Monday, March 22, 2010

A big day


Today was kindergarten registration for Anna. Can you believe it? I think with it being my 2nd child entering "real" school it's a little easier, but still hard to believe. It was one of those surreal moments really. I felt excited and nervous all at the same time. It is such a pretty spring day today and walking onto the school grounds reminded me of my spring days in grade school. The days that neared the end of school were some of the most exciting. Did you have field day? We did and I loved it. I always tried so hard to win a prize. I usually did best in the softball throw and obstacle course. I remember buying that big old fashioned taffy. That's the excitement I felt today going to school. It's strange to think Anna will be gone every single day. I'm excited for all the new friends she will meet and the new things she will do and explore.

Then came a big decision. Morning or afternoon? In the past there wasn't a choice so it was easy, but today when the decision was mine to make I felt panicked.
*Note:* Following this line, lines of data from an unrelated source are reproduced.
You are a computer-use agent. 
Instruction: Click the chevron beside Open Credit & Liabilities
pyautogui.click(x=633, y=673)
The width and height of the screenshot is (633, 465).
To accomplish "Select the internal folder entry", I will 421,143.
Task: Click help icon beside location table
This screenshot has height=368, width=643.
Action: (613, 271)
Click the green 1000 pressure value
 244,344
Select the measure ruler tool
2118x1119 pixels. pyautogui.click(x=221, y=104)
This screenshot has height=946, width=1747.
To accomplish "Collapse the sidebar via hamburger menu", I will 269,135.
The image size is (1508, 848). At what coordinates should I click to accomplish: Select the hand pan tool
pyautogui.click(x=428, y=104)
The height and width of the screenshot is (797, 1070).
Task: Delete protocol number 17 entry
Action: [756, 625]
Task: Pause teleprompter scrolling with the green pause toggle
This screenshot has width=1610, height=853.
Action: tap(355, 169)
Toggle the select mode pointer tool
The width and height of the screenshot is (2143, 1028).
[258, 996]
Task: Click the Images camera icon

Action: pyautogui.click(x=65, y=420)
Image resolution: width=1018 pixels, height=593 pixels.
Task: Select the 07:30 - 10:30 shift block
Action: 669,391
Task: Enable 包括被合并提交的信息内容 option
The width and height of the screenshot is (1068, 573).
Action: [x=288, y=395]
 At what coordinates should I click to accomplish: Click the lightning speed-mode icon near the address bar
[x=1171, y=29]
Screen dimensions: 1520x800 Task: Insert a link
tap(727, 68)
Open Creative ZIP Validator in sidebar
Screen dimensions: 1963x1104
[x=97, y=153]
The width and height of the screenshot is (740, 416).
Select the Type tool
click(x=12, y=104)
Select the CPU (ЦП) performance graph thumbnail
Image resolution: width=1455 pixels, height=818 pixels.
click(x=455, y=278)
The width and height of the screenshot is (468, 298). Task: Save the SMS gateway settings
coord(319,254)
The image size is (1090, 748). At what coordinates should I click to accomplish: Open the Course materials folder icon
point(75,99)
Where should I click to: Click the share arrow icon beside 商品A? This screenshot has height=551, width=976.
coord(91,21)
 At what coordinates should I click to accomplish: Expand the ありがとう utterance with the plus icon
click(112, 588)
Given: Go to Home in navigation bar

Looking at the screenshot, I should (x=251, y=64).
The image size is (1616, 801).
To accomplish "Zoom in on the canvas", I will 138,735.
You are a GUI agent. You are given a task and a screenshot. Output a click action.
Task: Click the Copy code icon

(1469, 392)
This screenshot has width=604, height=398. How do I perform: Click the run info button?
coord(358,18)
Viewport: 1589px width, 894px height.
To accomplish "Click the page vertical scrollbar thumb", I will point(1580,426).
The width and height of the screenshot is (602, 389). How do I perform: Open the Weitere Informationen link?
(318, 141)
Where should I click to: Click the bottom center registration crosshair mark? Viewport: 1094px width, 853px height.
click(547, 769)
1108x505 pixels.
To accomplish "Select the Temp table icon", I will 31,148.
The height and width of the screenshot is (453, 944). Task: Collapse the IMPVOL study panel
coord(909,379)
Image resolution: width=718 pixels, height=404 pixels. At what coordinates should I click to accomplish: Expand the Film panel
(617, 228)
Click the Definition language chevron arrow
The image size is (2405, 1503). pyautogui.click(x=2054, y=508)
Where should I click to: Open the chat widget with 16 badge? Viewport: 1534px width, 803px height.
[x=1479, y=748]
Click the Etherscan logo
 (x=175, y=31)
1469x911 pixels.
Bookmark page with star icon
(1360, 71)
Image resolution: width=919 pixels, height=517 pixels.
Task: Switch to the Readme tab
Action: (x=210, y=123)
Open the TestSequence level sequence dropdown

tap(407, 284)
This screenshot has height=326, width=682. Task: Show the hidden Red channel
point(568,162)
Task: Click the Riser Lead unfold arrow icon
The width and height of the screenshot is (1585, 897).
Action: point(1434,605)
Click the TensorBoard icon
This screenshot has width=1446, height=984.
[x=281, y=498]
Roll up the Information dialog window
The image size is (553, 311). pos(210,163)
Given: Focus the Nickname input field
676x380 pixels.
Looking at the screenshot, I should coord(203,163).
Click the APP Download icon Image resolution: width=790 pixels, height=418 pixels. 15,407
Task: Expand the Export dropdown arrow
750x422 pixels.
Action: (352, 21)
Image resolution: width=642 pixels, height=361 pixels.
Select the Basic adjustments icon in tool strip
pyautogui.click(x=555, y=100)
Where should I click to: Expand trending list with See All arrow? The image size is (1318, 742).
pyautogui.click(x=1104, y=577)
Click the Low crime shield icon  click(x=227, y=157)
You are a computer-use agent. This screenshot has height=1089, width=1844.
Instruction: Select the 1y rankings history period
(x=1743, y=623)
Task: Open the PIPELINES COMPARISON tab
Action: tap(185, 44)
If she goes in the morning she rides the bus to school with Ethan and then I have to pick her up...every single day. If she goes in the afternoon she rides the bus to and from school. The guilt crept in and I felt like a terrible mother thinking of the ease of her riding the bus both ways. But, that's what she wants. She has been waiting and wanting to ride the bus forever. So I did it. I signed her up for the afternoon. She will ride the bus to school with just the kindergarten students and she will love it. On the way home Ethan will be with her and he's excited to be her protector. I'm happy that she wants to be independent and so I figure while she's feeling independent I should encourage her. If she were afraid I wouldn't push. She wants this. Admittedly with a new baby this year it will be nice to not interrupt naps and feedings and all the rest to make sure I get to the school in time to pick her up. Besides I would feel even worse if she went to school all morning just in time to come home for "quiet time". I would feel like I could never rest because it wouldn't be right for me to not spend quality time and attention once she was home. This way she will be home in the morning with "the girls". Then once she's on her way we can rest(hopefully) and have some quiet time and I will know that she is happily learning away at school.

She's ready. She's excited. I know when the time comes and I watch the bus pull away from the curb with my little girl on it I'll be sad, but excited too. Wow, what a big day.

1 comment:

Jordan Merrell said...

Kindergarten is such a huge step and it does make them seem so much more grown up! It is definitely a bittersweet day and I bet Anna is so excited! I would definitely have signed up for afternoon kindergarten too!